A simple way to approach the problem is by iterating over each index and temporarily removing that element from both arrays. For each removal, we insert the remaining elements into a set, which automatically filters out duplicates. The size of this set tells us how many distinct numbers are left after removing one element. By repeating this process for every possible removal, we determine the maximum size we can achieve.

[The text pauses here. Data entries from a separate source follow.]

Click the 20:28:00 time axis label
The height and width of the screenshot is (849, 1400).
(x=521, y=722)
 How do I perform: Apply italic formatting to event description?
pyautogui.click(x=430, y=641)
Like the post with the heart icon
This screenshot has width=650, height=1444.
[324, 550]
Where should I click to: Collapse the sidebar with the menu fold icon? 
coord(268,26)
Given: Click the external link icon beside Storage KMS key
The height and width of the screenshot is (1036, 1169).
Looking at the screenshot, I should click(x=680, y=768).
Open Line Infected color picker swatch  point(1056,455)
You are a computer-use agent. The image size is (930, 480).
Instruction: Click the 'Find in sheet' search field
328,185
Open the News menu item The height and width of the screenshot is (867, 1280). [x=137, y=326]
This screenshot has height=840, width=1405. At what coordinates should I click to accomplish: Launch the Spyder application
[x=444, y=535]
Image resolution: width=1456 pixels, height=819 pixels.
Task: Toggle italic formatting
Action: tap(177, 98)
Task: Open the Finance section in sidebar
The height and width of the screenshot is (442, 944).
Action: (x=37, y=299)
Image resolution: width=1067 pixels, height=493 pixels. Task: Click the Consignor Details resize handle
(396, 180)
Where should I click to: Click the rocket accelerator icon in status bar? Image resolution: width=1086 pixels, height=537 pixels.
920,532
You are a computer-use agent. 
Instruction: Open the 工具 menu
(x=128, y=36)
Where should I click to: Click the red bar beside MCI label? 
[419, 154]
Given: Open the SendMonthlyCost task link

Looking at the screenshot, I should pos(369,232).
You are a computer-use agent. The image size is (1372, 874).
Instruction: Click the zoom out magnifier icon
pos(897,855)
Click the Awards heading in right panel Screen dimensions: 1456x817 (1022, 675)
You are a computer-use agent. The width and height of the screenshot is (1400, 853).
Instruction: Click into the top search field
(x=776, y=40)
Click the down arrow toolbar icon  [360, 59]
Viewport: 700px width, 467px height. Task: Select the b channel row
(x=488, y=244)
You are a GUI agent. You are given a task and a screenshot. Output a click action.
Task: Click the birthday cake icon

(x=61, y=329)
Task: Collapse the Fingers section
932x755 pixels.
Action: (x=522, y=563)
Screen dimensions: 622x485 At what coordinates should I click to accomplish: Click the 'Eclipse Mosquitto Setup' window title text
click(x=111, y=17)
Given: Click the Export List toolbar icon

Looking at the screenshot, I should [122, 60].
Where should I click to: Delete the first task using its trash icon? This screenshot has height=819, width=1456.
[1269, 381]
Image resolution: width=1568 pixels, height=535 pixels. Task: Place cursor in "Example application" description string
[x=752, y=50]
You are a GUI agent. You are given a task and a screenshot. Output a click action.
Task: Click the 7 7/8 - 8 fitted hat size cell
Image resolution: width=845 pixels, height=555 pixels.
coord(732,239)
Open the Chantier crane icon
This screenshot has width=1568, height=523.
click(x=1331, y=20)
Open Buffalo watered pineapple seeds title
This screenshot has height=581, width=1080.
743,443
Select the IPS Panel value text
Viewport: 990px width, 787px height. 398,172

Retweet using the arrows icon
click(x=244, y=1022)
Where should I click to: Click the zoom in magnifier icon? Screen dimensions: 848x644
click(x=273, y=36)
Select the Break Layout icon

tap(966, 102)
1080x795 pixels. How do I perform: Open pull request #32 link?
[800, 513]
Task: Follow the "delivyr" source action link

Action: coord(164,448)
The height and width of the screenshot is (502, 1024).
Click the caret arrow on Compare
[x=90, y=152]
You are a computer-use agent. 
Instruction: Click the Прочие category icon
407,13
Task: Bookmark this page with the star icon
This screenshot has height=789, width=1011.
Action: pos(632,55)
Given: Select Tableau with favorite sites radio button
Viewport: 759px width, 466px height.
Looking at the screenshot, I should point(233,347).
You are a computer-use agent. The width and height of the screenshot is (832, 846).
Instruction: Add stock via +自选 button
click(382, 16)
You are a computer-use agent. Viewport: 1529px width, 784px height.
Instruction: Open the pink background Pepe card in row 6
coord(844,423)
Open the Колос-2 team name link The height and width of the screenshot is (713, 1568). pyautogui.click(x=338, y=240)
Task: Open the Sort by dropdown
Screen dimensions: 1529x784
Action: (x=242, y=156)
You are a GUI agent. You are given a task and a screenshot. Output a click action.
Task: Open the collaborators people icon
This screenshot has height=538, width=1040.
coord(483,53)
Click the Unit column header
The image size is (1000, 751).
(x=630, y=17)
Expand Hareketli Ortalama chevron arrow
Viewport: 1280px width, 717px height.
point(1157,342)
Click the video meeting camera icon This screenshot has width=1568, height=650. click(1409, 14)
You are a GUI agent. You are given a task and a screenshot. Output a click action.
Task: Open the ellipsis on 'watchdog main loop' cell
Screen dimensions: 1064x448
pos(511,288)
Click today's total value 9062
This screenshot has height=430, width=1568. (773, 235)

iterates over every index i, creates a new set for every case, and adds all remaining numbers from both arrays into it. The highest recorded set size across all iterations becomes our answer. While this method is easy to understand and implement, it is inefficient because it repeats operations for each possible removal.
Approach
Step 1: Initialize Variables
- Create a variable maxSize to track the maximum distinct set size found so far.
- Get the total number of elements, n, from the input arrays nums1 and nums2.
Step 2: Iterate Over Each Index
- Loop through each index i in the range [0, n-1].
- At each step, assume we remove the element at index i from both nums1 and nums2.
Step 3: Create a Set for Remaining Elements
- Use a set data structure to store the unique numbers left after removal.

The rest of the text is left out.